■ Given data ■

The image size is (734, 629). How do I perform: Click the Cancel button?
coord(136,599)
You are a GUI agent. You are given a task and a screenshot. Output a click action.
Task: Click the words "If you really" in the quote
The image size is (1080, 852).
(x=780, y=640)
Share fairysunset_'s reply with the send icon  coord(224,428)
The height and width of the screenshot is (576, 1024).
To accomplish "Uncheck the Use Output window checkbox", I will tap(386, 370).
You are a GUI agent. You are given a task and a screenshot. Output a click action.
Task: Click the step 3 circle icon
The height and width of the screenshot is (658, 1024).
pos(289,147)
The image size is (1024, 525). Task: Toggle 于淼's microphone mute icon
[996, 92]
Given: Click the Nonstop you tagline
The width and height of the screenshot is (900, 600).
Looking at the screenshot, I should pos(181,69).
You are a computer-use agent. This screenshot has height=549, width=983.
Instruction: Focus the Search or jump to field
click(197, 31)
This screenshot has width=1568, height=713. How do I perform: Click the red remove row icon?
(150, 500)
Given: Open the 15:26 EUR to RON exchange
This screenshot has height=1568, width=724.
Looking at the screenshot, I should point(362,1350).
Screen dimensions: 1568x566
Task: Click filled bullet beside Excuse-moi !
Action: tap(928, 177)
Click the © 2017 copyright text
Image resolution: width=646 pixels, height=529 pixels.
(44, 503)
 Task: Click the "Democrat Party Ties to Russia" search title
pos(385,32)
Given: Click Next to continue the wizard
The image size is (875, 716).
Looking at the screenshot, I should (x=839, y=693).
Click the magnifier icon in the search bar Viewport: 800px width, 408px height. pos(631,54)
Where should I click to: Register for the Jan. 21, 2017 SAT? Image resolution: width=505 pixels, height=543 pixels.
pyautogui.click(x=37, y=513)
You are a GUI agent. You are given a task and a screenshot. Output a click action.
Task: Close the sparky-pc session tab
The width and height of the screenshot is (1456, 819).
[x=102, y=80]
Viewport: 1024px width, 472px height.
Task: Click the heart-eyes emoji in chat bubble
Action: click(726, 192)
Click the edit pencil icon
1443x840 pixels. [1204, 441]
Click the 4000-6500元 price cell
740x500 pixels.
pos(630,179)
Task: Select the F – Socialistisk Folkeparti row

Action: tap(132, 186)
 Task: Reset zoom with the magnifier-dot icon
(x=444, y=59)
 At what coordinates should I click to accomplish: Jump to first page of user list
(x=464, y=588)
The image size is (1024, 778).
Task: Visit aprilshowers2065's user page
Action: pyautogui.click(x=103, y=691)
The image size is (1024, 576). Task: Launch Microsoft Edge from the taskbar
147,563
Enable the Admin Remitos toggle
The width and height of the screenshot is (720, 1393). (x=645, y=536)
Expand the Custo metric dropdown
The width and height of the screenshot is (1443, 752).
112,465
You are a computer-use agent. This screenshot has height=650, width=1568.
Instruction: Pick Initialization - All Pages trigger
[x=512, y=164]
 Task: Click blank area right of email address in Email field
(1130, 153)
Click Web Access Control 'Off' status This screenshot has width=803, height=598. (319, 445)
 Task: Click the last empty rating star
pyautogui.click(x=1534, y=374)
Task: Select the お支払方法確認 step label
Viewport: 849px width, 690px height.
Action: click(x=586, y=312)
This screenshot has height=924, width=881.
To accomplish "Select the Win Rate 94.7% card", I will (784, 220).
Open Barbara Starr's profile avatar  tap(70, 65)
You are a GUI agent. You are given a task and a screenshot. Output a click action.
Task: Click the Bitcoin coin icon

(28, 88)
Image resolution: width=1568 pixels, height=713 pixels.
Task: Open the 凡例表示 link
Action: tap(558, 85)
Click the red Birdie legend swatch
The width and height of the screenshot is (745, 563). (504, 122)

■ Task ■
Each record above must be given again exactly as written.

■ Solution for this task ■
The image size is (734, 629). How do I perform: Click the Cancel button?
coord(136,599)
You are a GUI agent. You are given a task and a screenshot. Output a click action.
Task: Click the words "If you really" in the quote
The image size is (1080, 852).
(x=780, y=640)
Share fairysunset_'s reply with the send icon  coord(224,428)
The height and width of the screenshot is (576, 1024).
To accomplish "Uncheck the Use Output window checkbox", I will tap(386, 370).
You are a GUI agent. You are given a task and a screenshot. Output a click action.
Task: Click the step 3 circle icon
The height and width of the screenshot is (658, 1024).
pos(289,147)
The image size is (1024, 525). Task: Toggle 于淼's microphone mute icon
[996, 92]
Given: Click the Nonstop you tagline
The width and height of the screenshot is (900, 600).
Looking at the screenshot, I should pos(181,69).
You are a computer-use agent. This screenshot has height=549, width=983.
Instruction: Focus the Search or jump to field
click(197, 31)
This screenshot has width=1568, height=713. How do I perform: Click the red remove row icon?
(150, 500)
Given: Open the 15:26 EUR to RON exchange
This screenshot has height=1568, width=724.
Looking at the screenshot, I should point(362,1350).
Screen dimensions: 1568x566
Task: Click filled bullet beside Excuse-moi !
Action: tap(928, 177)
Click the © 2017 copyright text
Image resolution: width=646 pixels, height=529 pixels.
(44, 503)
 Task: Click the "Democrat Party Ties to Russia" search title
pos(385,32)
Given: Click Next to continue the wizard
The image size is (875, 716).
Looking at the screenshot, I should (x=839, y=693).
Click the magnifier icon in the search bar Viewport: 800px width, 408px height. pos(631,54)
Where should I click to: Register for the Jan. 21, 2017 SAT? Image resolution: width=505 pixels, height=543 pixels.
pyautogui.click(x=37, y=513)
You are a GUI agent. You are given a task and a screenshot. Output a click action.
Task: Close the sparky-pc session tab
The width and height of the screenshot is (1456, 819).
[x=102, y=80]
Viewport: 1024px width, 472px height.
Task: Click the heart-eyes emoji in chat bubble
Action: click(726, 192)
Click the edit pencil icon
1443x840 pixels. [1204, 441]
Click the 4000-6500元 price cell
740x500 pixels.
pos(630,179)
Task: Select the F – Socialistisk Folkeparti row

Action: tap(132, 186)
 Task: Reset zoom with the magnifier-dot icon
(x=444, y=59)
 At what coordinates should I click to accomplish: Jump to first page of user list
(x=464, y=588)
The image size is (1024, 778).
Task: Visit aprilshowers2065's user page
Action: pyautogui.click(x=103, y=691)
The image size is (1024, 576). Task: Launch Microsoft Edge from the taskbar
147,563
Enable the Admin Remitos toggle
The width and height of the screenshot is (720, 1393). (x=645, y=536)
Expand the Custo metric dropdown
The width and height of the screenshot is (1443, 752).
112,465
You are a computer-use agent. This screenshot has height=650, width=1568.
Instruction: Pick Initialization - All Pages trigger
[x=512, y=164]
 Task: Click blank area right of email address in Email field
(1130, 153)
Click Web Access Control 'Off' status This screenshot has width=803, height=598. (319, 445)
 Task: Click the last empty rating star
pyautogui.click(x=1534, y=374)
Task: Select the お支払方法確認 step label
Viewport: 849px width, 690px height.
Action: click(x=586, y=312)
This screenshot has height=924, width=881.
To accomplish "Select the Win Rate 94.7% card", I will (784, 220).
Open Barbara Starr's profile avatar  tap(70, 65)
You are a GUI agent. You are given a task and a screenshot. Output a click action.
Task: Click the Bitcoin coin icon

(28, 88)
Image resolution: width=1568 pixels, height=713 pixels.
Task: Open the 凡例表示 link
Action: tap(558, 85)
Click the red Birdie legend swatch
The width and height of the screenshot is (745, 563). (504, 122)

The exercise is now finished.